Versatile redox reactivity of triaryl-meso-substituted Ni(ii) porphyrin

Abstract

The electrochemical oxidation of nickel(II) 5,15-p-ditolyl-10-phenylporphyrin (1-Ni) leads to the formation of different coupling products, with the distribution depending on the nature of the solvent (CH₂Cl₂–CH₃CN, CH₂Cl₂, DMF), the cell configuration (2 or 3 compartments) and the number of electrons abstracted. In a two compartment configuration (anode and cathode in the same compartment) in a CH₂Cl₂–CH₃CN mixture, nickel(II) 5-chloro-10,20-p-ditolyl-15-phenylporphyrin (1-Ni-Cl) was isolated in good yield and its mechanism of formation is proposed.
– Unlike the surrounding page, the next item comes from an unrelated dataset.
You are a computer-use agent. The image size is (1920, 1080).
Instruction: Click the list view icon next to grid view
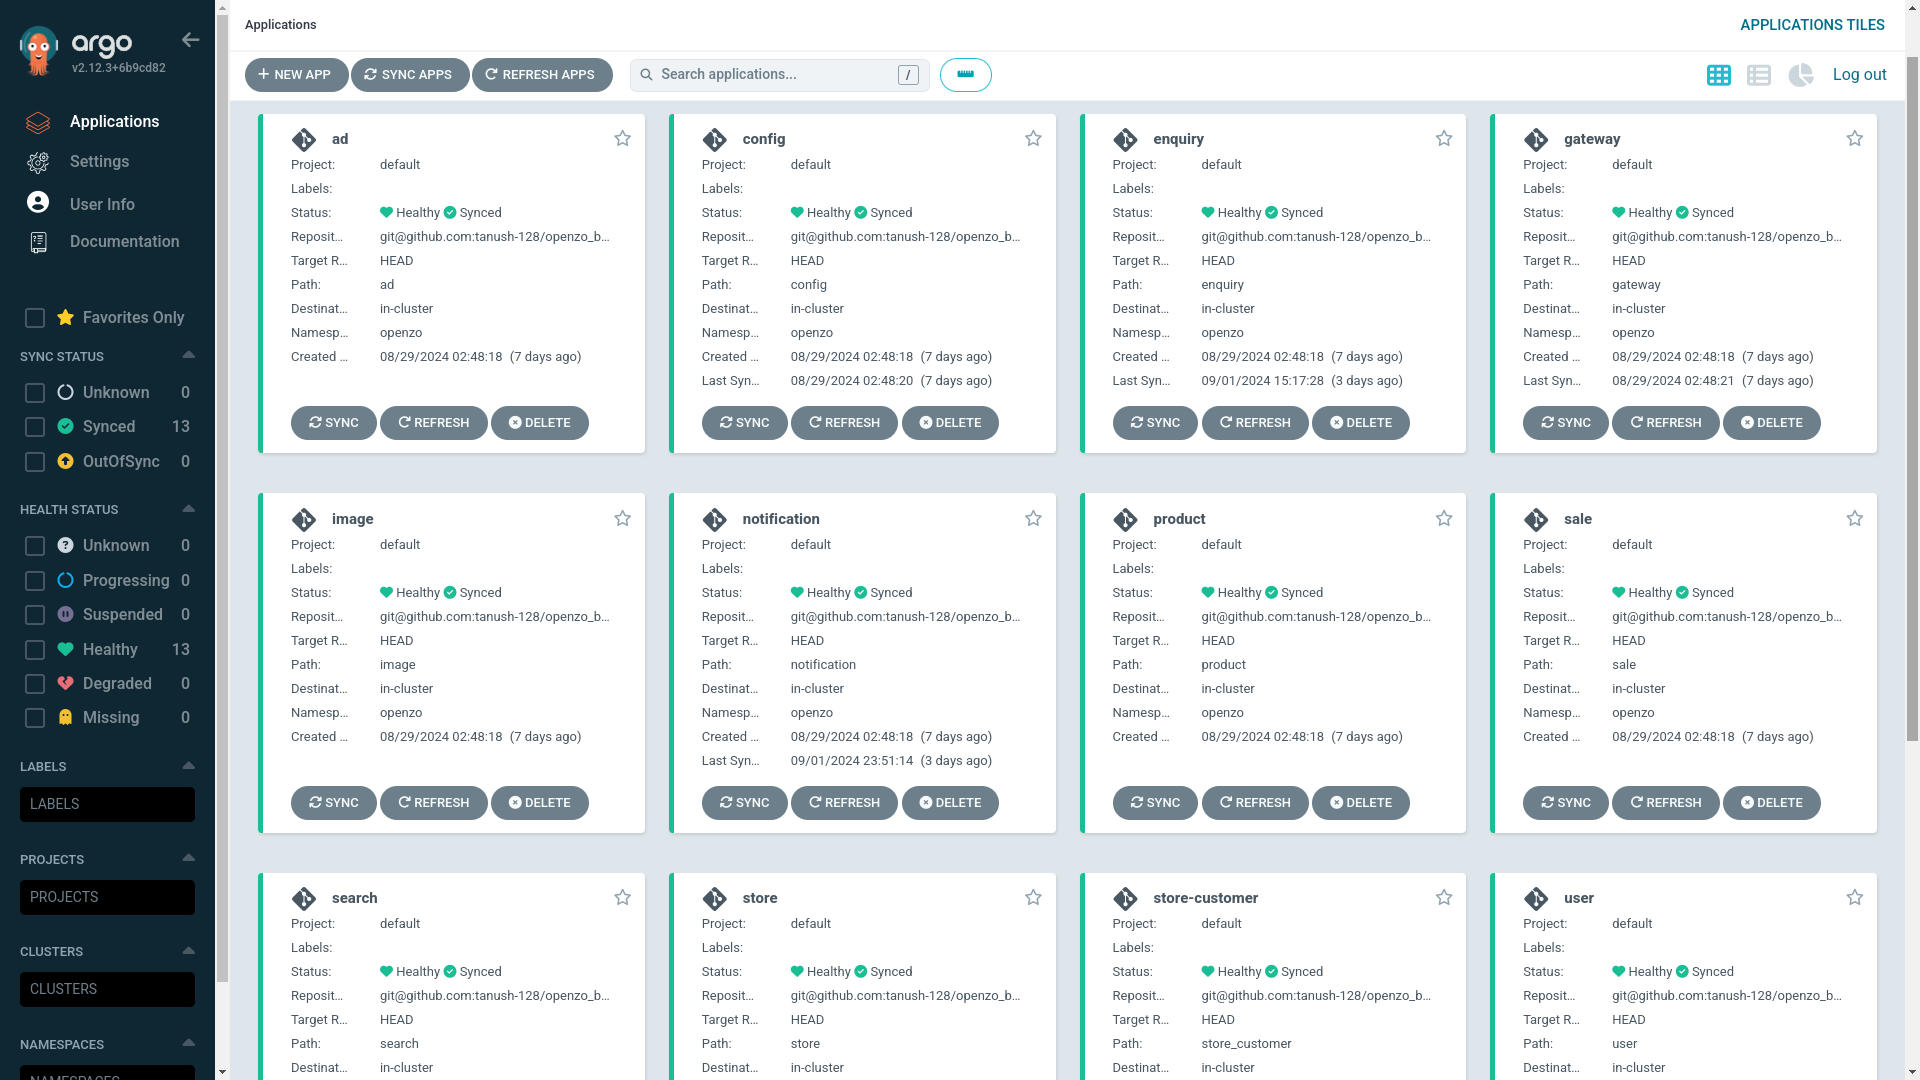pos(1759,75)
Switching to the three compartment configuration, the meso-β/meso-β doubly fused dimer (3-Ni) is detected as the major product whereas in pure CH₂Cl₂, the singly bonded meso-β dimer (2′-Ni) is the major product; in both cases a significant amount of 1-Ni-Cl is also produced. These results are in accordance with the cyclic voltammetry analysis of 1-Ni measured in CH₂Cl₂–CH₃CN and CH₂Cl₂ from which the voltammetric trace of 3-Ni is, respectively, appearing or not. In DMF the hydroxyporphyrin 1-Ni-OH was detected as the major product. Furthermore, meso-functionalization of 1-Ni was performed by controlled potential electrolysis with triphenylphosphine as the nucleophile leading to the phosphonium substituted derivative (1-Ni-P⁺) in good yield. Finally, unprecedented X-ray crystallographic structures of 1-Ni, 1-Ni-Cl, 1-Ni-P⁺ and 3-Ni are presented and their respective structural parameters compared.